System requirements
Functional:
- Create short URL
- Read the short URL and redirect to complete URL
- Collect metrics for each short-url created
Non-Functional:
- Unique Short code generated by base62 algo
- In-memory low-latency to cache short URLs
- Short-URL is persistent async, returning the code to be used as-soon-as-possible
- Use load-balancer to scale through multiple instances, adding high availability once instances reach a max load
- Use a gateway-api to to rate-limit clients before hitting backend
API design
- POST /short-url -> responsible to create the short-URL, sync request
- GET /:code -> read the short-url created before and returns/redirect to the complete URL
- GET /statistics/:code -> provide statistics report by short-URL code (how many access, ...)
High-level design
- Create endpoint generates a unique short-code and returns it as-soon-as-possible, save on redis, key as code and complete-url as value. We use a Redis INCR command as seed to produce unique global codes.
- Creation process works in background via queues to write on database in batches.
- Latest created short-URL as saved on cache, the key is based
- Read endpoint access Redis cache first, using the idempotent key. If cache miss, then go to database
Detailed component design
- code-generator-service: used in the create url flow. Generates a unique code, save on redis and return 202 status code with short url.

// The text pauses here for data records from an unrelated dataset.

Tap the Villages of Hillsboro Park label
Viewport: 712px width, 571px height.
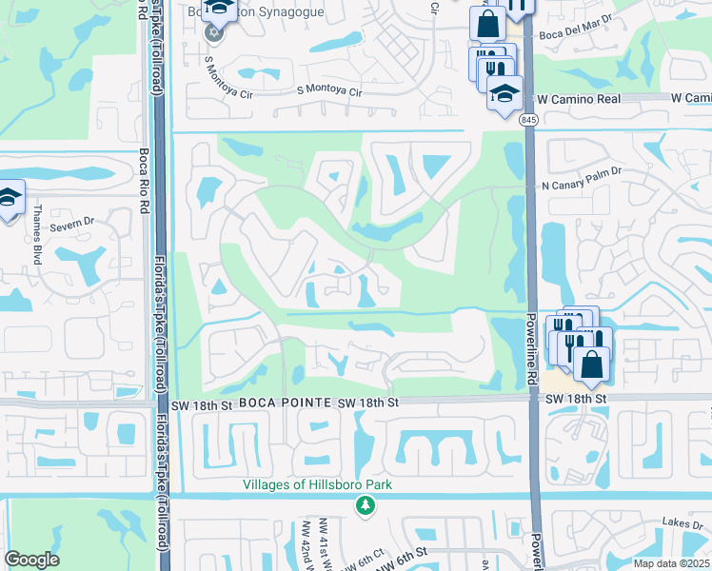coord(317,484)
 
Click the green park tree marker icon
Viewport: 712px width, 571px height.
coord(364,505)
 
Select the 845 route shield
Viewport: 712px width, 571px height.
coord(528,120)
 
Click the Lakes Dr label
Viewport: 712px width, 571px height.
coord(684,524)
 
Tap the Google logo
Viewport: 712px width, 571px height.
coord(32,560)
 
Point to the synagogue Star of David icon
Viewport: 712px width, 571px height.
coord(213,33)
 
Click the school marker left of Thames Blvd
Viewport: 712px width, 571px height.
coord(10,198)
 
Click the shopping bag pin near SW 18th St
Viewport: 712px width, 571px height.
coord(592,363)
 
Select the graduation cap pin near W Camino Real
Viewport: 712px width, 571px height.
coord(504,93)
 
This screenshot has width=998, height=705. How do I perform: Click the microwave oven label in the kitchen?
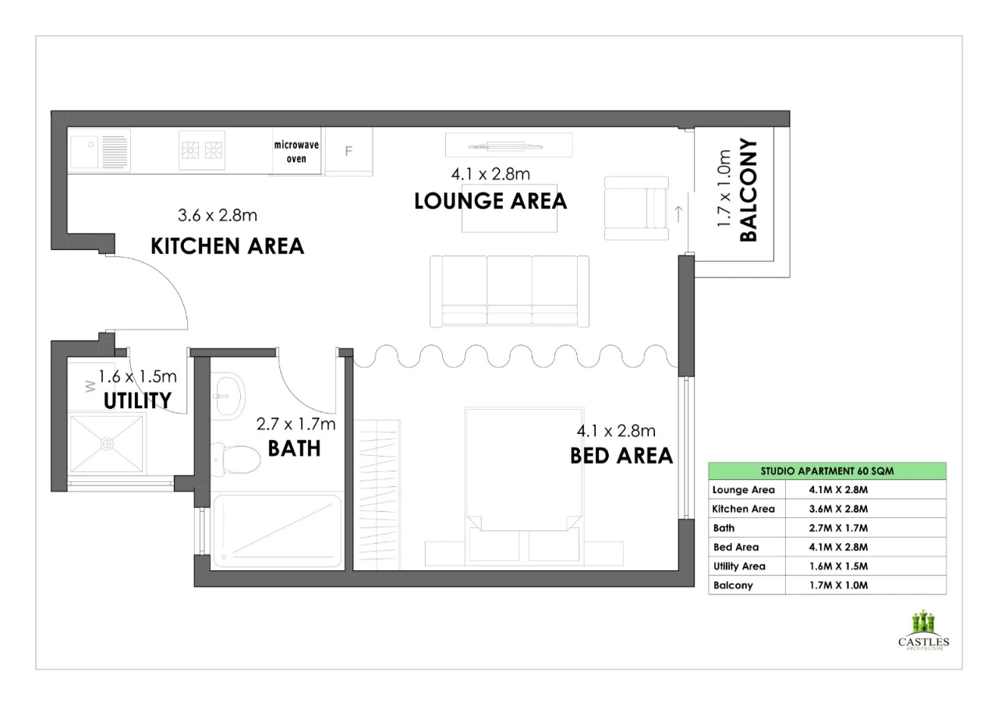[296, 151]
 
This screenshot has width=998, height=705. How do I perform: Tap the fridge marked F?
[349, 151]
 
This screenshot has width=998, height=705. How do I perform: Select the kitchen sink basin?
[84, 151]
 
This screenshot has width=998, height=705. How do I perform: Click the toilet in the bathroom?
[235, 458]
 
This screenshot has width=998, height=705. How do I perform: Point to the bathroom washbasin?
[228, 396]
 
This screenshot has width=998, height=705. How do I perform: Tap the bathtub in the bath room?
[277, 531]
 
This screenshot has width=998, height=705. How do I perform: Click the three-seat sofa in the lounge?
[509, 291]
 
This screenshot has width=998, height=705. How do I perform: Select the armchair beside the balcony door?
[636, 208]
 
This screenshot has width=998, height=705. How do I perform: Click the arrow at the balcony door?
[678, 214]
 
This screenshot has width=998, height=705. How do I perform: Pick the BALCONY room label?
[748, 190]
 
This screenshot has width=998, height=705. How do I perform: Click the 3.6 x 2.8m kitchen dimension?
[218, 216]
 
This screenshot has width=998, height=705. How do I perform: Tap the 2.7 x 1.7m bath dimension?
[296, 424]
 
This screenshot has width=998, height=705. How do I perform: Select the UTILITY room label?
[137, 400]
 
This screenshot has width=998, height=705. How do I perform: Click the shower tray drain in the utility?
[107, 444]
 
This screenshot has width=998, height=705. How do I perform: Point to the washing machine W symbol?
[90, 386]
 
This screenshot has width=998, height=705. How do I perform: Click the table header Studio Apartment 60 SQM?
[827, 471]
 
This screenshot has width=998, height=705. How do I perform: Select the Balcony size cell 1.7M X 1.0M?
[838, 585]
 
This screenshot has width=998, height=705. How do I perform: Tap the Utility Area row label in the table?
[739, 566]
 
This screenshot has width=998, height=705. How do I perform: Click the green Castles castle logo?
[923, 622]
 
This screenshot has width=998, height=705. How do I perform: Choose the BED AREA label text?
[621, 456]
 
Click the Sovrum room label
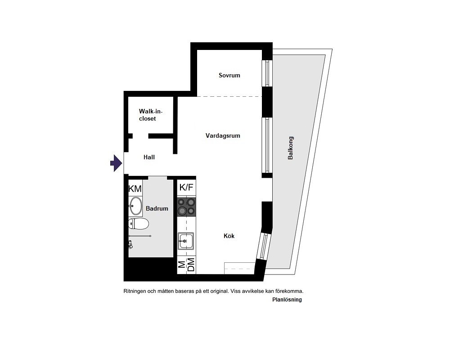coord(230,75)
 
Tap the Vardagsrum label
coord(223,135)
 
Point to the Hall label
coord(149,157)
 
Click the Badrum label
coord(157,208)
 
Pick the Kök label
coord(229,236)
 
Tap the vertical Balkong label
coord(290,148)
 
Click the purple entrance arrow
coord(116,163)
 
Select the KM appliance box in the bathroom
coord(135,189)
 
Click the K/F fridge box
coord(187,188)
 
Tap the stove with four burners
coord(187,207)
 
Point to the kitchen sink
coord(186,241)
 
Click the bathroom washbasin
coord(135,206)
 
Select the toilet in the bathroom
coord(138,223)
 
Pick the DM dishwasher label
coord(191,265)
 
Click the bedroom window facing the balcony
coord(267,73)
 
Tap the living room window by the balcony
coord(267,145)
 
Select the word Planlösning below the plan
coord(287,300)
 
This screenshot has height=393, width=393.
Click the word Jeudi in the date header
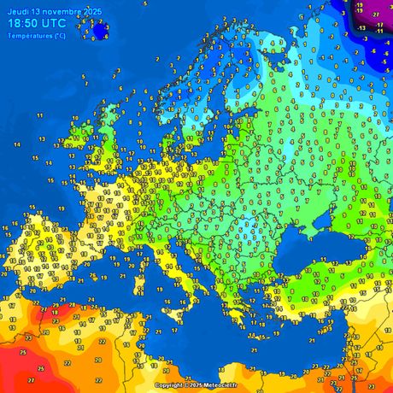coord(17,9)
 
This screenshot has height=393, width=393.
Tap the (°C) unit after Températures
coord(58,36)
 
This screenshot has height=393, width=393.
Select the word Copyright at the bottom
coord(170,385)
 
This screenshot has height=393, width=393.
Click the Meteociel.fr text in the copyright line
coord(220,385)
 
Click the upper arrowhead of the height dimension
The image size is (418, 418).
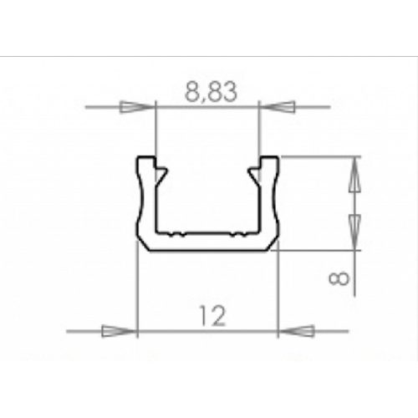coord(354,175)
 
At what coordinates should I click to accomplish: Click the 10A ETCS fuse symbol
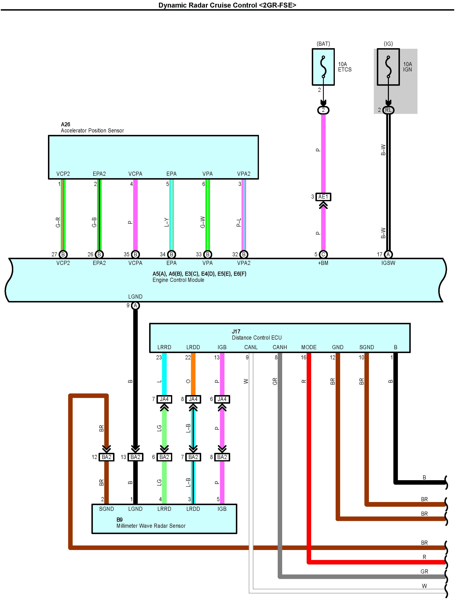pos(323,67)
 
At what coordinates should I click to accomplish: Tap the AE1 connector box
pos(323,197)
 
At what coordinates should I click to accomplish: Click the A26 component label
pos(65,124)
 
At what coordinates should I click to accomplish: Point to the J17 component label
pos(236,331)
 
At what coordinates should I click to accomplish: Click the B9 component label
pos(120,520)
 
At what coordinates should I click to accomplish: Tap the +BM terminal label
pos(323,263)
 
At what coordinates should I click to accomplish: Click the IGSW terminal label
pos(388,263)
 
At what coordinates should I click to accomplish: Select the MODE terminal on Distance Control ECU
pos(309,347)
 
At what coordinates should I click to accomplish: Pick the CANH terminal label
pos(280,347)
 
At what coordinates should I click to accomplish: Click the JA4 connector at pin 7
pos(164,399)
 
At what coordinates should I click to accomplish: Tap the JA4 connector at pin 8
pos(193,399)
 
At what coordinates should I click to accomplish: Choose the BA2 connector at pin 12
pos(107,457)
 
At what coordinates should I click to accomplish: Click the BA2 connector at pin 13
pos(135,457)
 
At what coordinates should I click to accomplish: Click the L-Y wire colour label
pos(166,222)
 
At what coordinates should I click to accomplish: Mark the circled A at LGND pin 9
pos(135,306)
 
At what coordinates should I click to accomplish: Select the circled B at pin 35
pos(135,254)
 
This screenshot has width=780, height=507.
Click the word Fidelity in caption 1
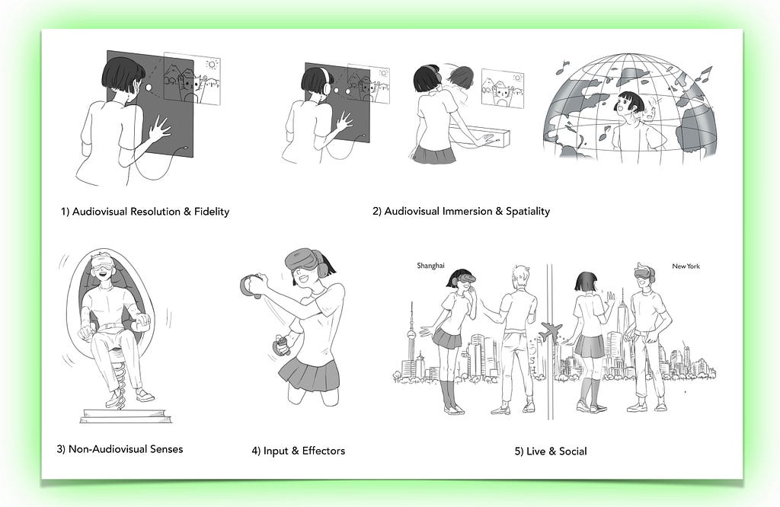tap(212, 212)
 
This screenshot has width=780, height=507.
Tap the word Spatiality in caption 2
tap(528, 212)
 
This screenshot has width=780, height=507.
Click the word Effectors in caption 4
tap(323, 451)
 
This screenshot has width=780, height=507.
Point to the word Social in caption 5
tap(573, 451)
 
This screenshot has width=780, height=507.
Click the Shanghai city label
tap(431, 266)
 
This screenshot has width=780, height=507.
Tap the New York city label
tap(686, 266)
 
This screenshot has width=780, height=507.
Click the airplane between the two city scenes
tap(551, 331)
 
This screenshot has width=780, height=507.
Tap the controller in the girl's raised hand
tap(251, 286)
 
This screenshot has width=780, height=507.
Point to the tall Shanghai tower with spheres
tap(411, 338)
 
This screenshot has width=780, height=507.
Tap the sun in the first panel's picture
tap(213, 65)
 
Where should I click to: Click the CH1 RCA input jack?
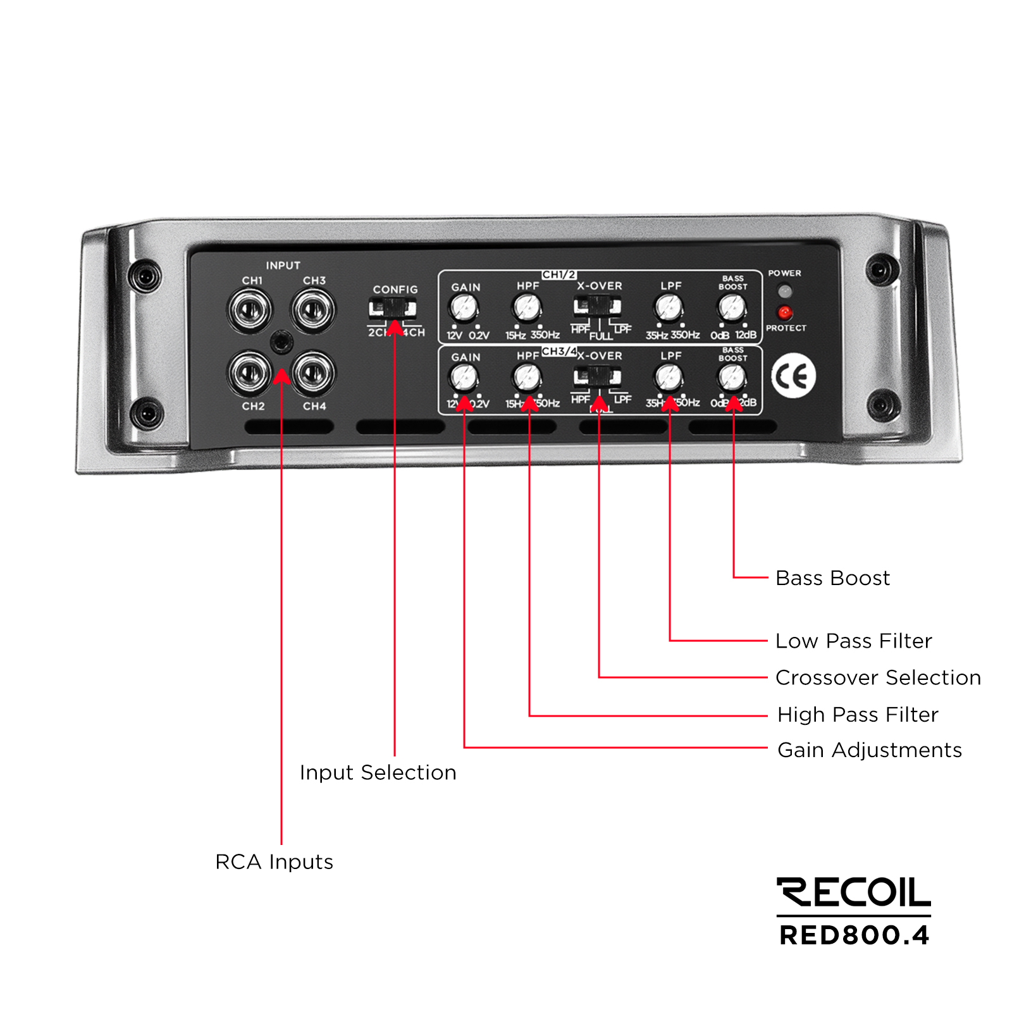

- url-writer-service: listen pubsub topic, pull messages in batch and write on postgres in batches
- url-query-service: read from redis based on code, if cache miss, fetch data from replica postgres database written by url-writer-service
Database design
Postgres database to provide long-term history of short-url:
- Table short_urls
- id int sequential (PK)
- full_url text not null
- code varchar (20) not null -> index btree
- reference_id varchar (50) -> unique idempotency key
- expires_at datetime nullable -> used to ignore on expired read
- created_at
Postgres database to provide complete report history:
- Table urls
- id int sequential (PK)
- code varchar (20) not null -> index btree
- read_count bigint default 0
- created_at